Direct Alignment from Preferences (DAP) methods like DPO have emerged as efficient alternatives to RLHF, but they rely on pre-collected offline preference data. This leads to two key issues:

Offline Feedback: Preferences are static and not updated during training.
Off-Policy Learning: Responses in the dataset are generated by a different model, causing distribution shift as the target model evolves.

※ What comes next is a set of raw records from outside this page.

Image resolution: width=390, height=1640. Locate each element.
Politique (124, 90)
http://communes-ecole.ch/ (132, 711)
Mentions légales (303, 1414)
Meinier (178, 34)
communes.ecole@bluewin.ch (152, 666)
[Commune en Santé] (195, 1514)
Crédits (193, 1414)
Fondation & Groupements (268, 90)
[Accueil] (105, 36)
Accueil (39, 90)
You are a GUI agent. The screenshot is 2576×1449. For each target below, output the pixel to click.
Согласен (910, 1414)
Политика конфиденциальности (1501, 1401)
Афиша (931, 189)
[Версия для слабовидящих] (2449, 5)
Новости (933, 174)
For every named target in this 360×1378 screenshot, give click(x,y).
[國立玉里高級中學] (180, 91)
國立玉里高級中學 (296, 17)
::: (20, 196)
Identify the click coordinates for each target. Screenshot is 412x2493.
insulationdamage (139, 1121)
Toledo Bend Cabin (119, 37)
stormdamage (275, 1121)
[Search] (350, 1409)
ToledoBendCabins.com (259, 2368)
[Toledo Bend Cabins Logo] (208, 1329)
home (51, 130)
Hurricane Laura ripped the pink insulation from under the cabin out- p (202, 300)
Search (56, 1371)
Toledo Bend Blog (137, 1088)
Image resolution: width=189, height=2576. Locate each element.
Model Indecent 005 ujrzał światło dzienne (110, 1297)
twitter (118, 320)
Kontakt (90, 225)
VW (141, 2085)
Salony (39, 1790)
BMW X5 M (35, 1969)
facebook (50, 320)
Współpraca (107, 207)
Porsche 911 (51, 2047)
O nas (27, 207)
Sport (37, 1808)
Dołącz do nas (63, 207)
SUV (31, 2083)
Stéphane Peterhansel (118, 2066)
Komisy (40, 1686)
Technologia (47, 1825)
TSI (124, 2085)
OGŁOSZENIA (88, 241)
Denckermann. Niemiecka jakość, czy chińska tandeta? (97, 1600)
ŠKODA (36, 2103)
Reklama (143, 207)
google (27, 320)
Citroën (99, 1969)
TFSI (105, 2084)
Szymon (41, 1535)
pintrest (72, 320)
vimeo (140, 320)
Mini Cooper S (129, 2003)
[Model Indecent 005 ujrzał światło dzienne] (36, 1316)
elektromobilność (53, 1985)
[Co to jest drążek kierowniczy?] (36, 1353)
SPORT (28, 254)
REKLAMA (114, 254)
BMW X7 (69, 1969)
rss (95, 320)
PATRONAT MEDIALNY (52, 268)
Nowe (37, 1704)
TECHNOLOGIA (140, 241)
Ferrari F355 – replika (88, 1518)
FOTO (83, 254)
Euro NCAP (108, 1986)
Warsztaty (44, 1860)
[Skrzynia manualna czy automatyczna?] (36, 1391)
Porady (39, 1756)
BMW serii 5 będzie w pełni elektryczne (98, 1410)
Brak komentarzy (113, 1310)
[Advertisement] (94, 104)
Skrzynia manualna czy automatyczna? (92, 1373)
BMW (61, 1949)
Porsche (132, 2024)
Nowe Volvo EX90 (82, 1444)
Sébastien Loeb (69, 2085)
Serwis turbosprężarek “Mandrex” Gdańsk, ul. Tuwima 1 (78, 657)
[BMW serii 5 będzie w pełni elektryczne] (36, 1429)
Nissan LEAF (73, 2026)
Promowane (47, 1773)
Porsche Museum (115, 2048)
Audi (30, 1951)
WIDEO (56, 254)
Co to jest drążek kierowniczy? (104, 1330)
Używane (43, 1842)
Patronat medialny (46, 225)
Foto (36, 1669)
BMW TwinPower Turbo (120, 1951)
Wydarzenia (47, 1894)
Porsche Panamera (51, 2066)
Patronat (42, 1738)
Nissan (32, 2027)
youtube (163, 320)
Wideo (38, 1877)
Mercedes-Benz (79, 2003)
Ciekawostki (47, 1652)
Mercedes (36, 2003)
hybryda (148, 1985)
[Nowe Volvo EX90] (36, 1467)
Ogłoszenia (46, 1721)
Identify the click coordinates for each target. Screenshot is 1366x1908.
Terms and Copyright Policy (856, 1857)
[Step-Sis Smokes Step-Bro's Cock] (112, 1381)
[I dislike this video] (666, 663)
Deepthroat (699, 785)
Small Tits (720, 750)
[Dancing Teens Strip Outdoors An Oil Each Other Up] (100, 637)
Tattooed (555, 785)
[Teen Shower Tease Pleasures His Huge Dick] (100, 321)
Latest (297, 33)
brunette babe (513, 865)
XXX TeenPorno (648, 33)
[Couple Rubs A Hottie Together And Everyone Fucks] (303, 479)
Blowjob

The proposed Online AI Feedback (OAIF) framework¹⁸ makes Online DAP methods online and on-policy by:

Sampling two responses from the current model for each prompt.
Using an LLM annotator (e.g., PaLM 2) to provide real-time preference feedback by choosing the better response.
Updating the model using standard DAP losses (DPO, IPO, SLiC) with this online feedback.

Key advantages:

Avoids distribution shift by using on-policy generations.
Eliminates the need for a separate Reward Model (RM), unlike RLHF.
Enables controllable feedback via prompt engineering for the LLM annotator.

Experiments and Results

Effectiveness vs. Offline DAP:
- Online DAP methods (DPO, IPO, SLiC) achieved an average 66% win rate over their offline counterparts in human evaluations.
- Online DPO outperformed SFT baselines, RLHF, and RLAIF 58% of the time on the TL;DR task.
Generalization to Other DAP Methods:
- OAIF improved all three DAP methods, with online SLiC showing a 71.43% win rate over offline SLiC in TL;DR.
Comparison with RLHF/RLAIF:
- Online DPO was preferred 58% of the time in 4-way comparisons (vs. offline DPO, RLAIF, RLHF).
- RLHF relies on static RMs, which struggle as the model evolves, while OAIF’s LLM annotator adapts dynamically.
Controllability via Prompts:
- Instructing the LLM annotator to prefer shorter responses reduced average token length from ~120 to ~40, while maintaining quality above SFT baselines.
Impact of Annotator Size:
- Larger annotators (e.g., PaLM 2-L) improved performance, but even smaller annotators (PaLM 2-XS) outperformed RLHF in some cases.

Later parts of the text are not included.